Element and text position data:
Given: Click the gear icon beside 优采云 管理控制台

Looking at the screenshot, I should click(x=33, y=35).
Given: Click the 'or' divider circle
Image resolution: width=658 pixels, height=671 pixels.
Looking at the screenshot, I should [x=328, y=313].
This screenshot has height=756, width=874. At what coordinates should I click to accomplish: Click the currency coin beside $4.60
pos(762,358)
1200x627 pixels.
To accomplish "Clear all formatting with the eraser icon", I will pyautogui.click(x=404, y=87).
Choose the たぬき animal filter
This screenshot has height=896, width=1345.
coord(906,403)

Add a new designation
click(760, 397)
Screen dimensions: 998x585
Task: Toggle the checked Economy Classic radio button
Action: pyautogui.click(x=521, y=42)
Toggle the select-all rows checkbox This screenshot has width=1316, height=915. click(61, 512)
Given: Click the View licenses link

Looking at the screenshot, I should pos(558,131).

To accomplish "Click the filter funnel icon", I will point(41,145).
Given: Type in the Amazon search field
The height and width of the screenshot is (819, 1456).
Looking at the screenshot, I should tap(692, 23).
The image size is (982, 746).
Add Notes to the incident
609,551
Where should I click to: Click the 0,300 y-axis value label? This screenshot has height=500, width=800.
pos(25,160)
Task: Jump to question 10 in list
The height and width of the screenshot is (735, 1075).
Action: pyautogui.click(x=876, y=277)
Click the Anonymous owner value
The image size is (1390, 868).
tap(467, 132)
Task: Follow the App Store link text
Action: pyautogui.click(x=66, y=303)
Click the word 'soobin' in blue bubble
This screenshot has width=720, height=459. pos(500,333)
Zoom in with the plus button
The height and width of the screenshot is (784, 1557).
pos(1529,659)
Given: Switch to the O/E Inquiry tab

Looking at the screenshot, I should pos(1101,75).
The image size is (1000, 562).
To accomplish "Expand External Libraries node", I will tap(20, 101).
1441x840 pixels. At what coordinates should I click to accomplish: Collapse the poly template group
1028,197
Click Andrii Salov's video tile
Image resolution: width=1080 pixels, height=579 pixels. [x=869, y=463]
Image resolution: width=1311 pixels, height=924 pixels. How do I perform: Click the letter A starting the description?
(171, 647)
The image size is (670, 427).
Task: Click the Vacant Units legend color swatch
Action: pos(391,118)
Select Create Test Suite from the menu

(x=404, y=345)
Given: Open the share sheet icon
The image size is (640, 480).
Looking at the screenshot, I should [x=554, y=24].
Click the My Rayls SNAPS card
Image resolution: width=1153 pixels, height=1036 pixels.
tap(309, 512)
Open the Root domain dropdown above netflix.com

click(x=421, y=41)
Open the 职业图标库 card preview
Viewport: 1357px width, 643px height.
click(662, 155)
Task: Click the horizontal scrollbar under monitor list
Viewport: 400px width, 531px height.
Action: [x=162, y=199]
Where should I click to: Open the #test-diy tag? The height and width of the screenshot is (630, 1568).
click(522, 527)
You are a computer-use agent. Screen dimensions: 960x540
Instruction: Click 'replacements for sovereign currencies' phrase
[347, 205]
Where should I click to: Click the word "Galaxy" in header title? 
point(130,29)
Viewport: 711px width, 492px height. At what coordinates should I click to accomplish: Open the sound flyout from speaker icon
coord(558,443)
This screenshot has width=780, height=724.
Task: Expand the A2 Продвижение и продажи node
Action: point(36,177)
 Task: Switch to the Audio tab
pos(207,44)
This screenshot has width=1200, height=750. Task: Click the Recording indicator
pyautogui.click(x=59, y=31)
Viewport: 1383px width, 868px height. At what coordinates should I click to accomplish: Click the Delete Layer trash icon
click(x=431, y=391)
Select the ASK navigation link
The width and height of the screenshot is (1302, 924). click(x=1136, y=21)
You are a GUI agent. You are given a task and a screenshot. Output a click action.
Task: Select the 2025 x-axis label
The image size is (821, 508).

• Problem
Can you write out the lines unchanged, beginning at the line that has "Given: Switch to the O/E Inquiry tab" and stopping after the line that has "Image resolution: width=1080"?

• Solution to this problem
Given: Switch to the O/E Inquiry tab

Looking at the screenshot, I should pos(1101,75).
The image size is (1000, 562).
To accomplish "Expand External Libraries node", I will tap(20, 101).
1441x840 pixels. At what coordinates should I click to accomplish: Collapse the poly template group
1028,197
Click Andrii Salov's video tile
Image resolution: width=1080 pixels, height=579 pixels. [x=869, y=463]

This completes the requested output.